In the first adoptive family Thiesen found herself very ill: due to an eczema her father, a doctor, smeared her with an ointment and forbade her to enter the living room for fear that it would dirty, while her mother had mental problems and was always in bed. The second family was much more loving, she said, but the following year she and 15 other children were sent back to Nuuk. The others were adopted by the families who had fostered them, despite their biological parents being alive.
But once home, after embracing his mother again, Thiesen realized that they now spoke different languages and could not understand each other.

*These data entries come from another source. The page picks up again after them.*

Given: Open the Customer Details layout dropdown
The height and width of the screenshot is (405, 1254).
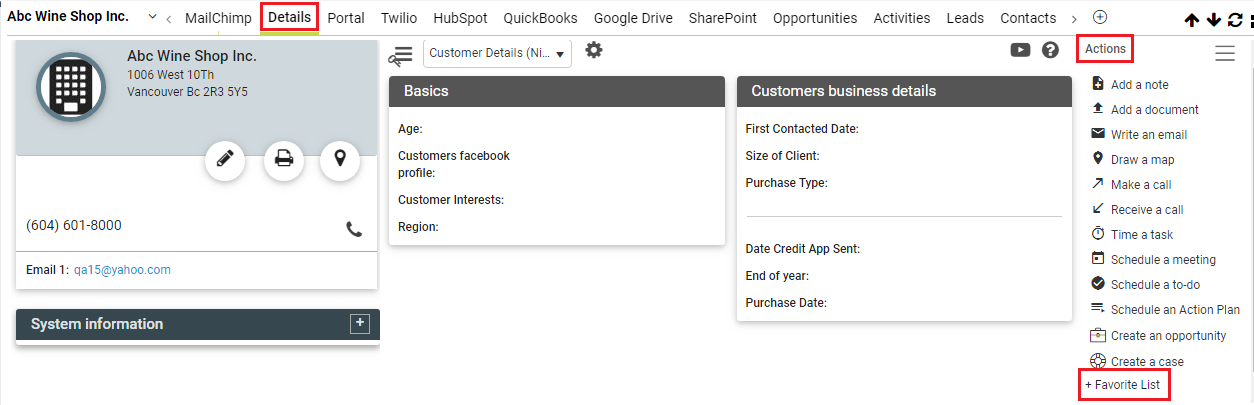Looking at the screenshot, I should tap(497, 53).
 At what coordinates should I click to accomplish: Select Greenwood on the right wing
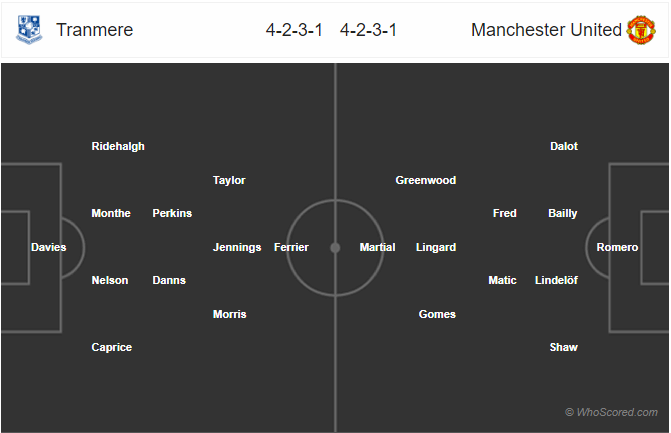pos(426,180)
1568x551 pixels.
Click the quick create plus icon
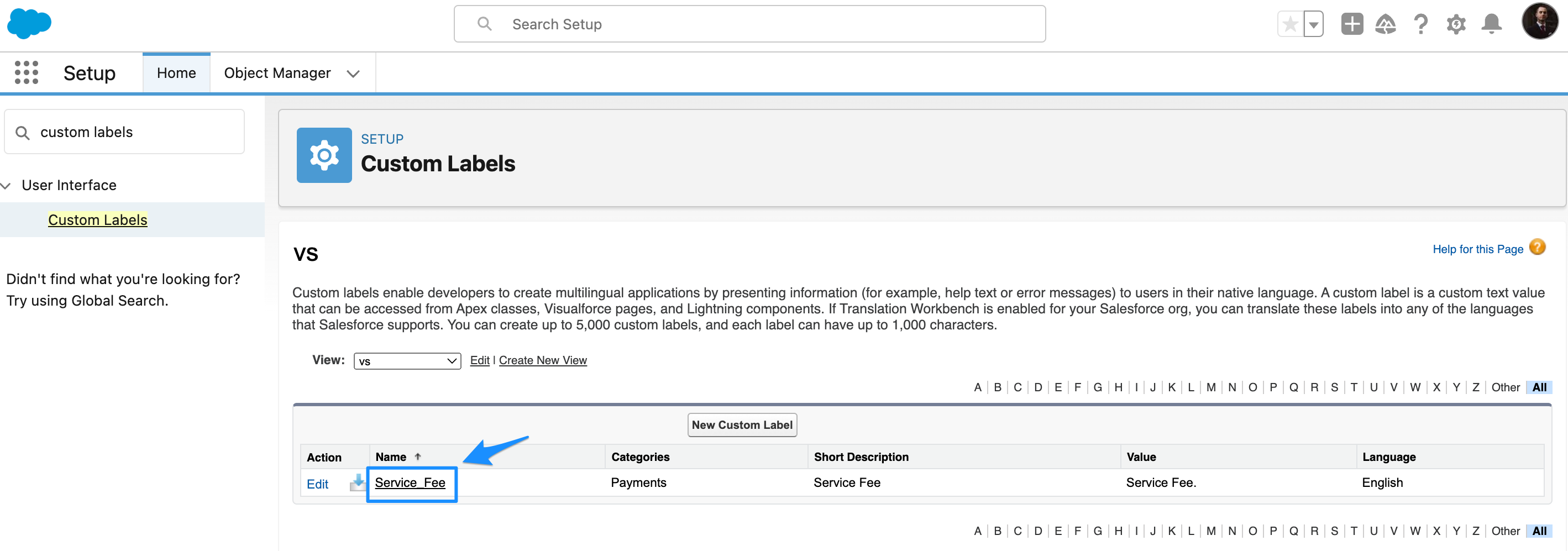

Just to preserve what they had learned, the children were immediately taken by bus to an orphanage built by the Red Cross, to prevent them from returning to the living conditions of their families. The children were not given explanations, and Thiesen never really recovered from his mother, who was forever resentful of the treatment she received and for which she did not know the reasons.

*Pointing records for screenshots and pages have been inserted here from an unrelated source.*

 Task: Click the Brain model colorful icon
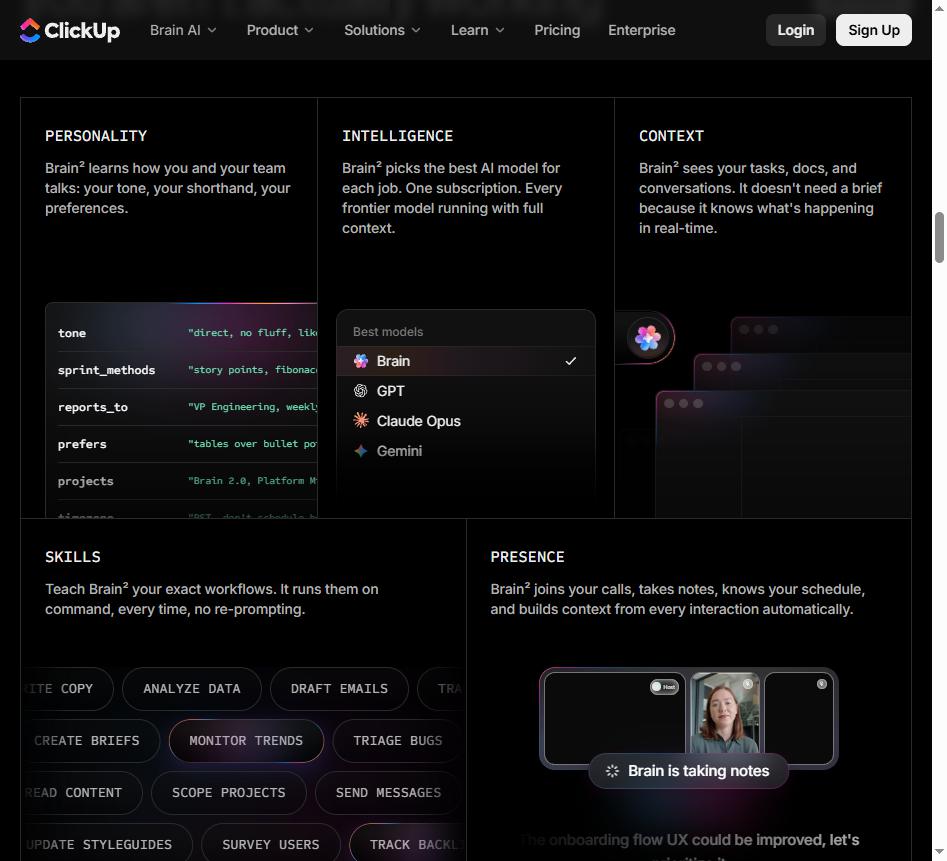[x=361, y=361]
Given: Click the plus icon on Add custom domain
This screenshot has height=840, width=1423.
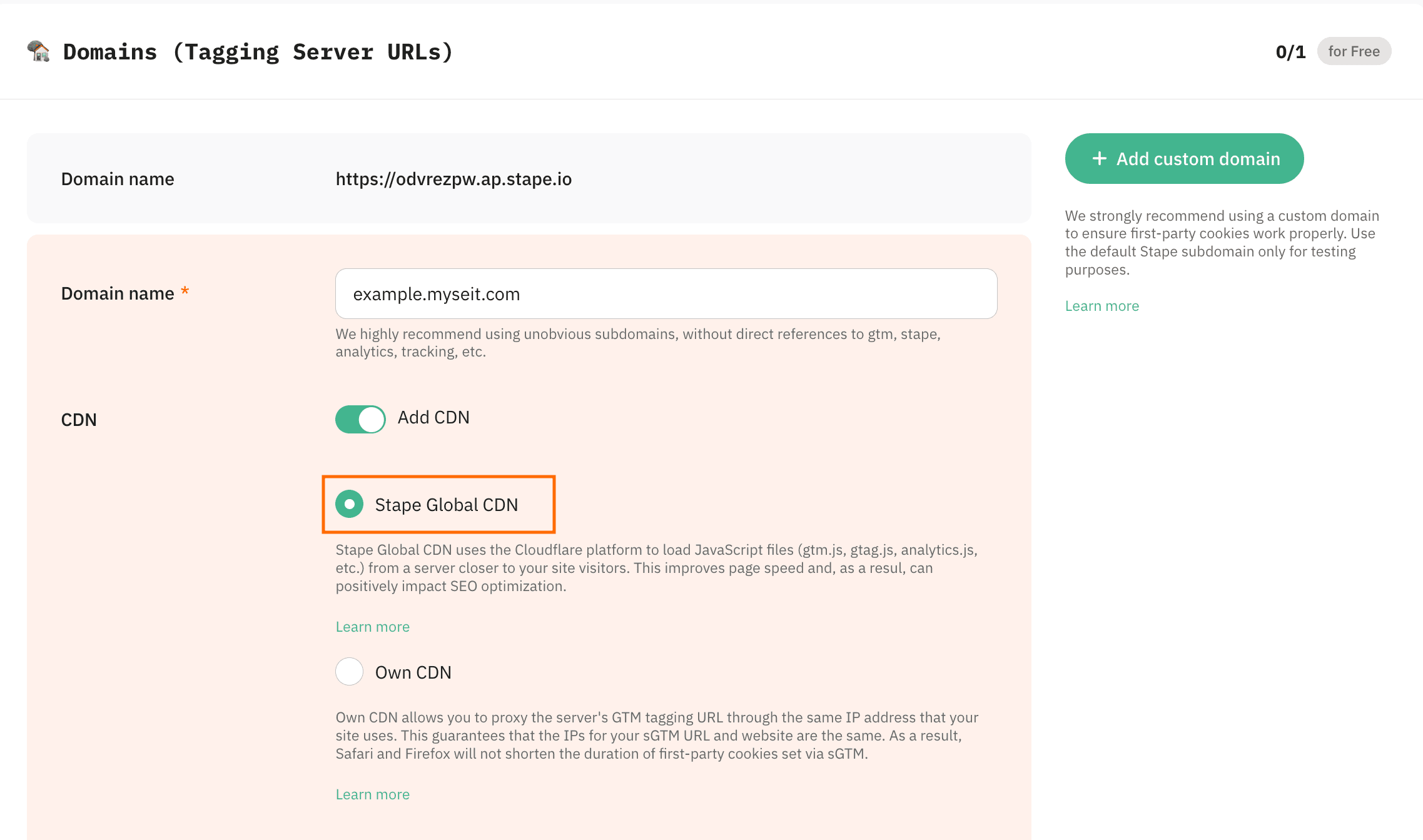Looking at the screenshot, I should [x=1099, y=159].
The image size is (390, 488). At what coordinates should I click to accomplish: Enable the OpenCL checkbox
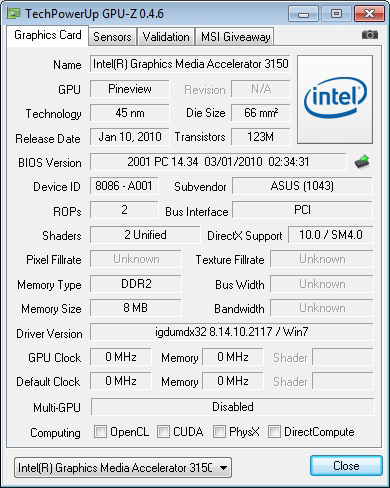coord(100,431)
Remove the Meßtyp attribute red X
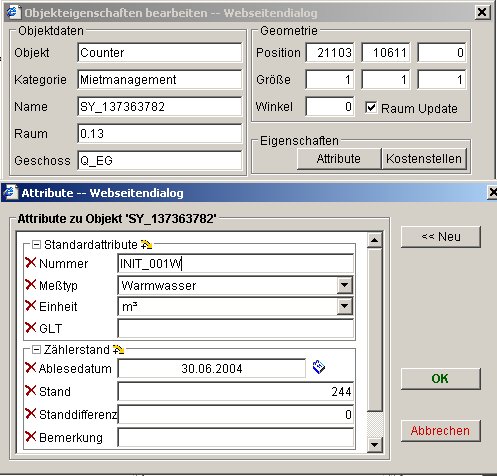This screenshot has width=497, height=476. point(30,285)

That experience profoundly marked her life, from an emotional point of view, and only at 52 did Thiesen discover the truth about her mother’s behavior: «Is she sitting? He took part in a social experiment, ”the author told her who had discovered the documents on her history. Seven of the 22 children who left for Denmark are still alive today and live in Nuuk, and they meet occasionally, Thiesen said. Some died young, homeless and alcoholics, and none were the driving force behind the modernization advocated by the Danish authorities. Indeed, he explains BBC, mostly they lived on the fringes of even a small Greenlandic society, deprived of their roots and their identity, their language and their family ties. “We all think it was wrong, we felt a sense of loss and a lack of self-esteem, and these emotions never went away.”
The first apologies to Thiesen came in 1998 from the Red Cross, then in 2009 from Save the Children Denmark (which, it turned out, probably destroyed internal documents on the affair) and finally this year from the Danish government. Today Thiesen lives in Denmark: she had sworn that she would never marry a Dane after what had happened to her, but in the end she did. She graduated, worked as an educator and is now retired.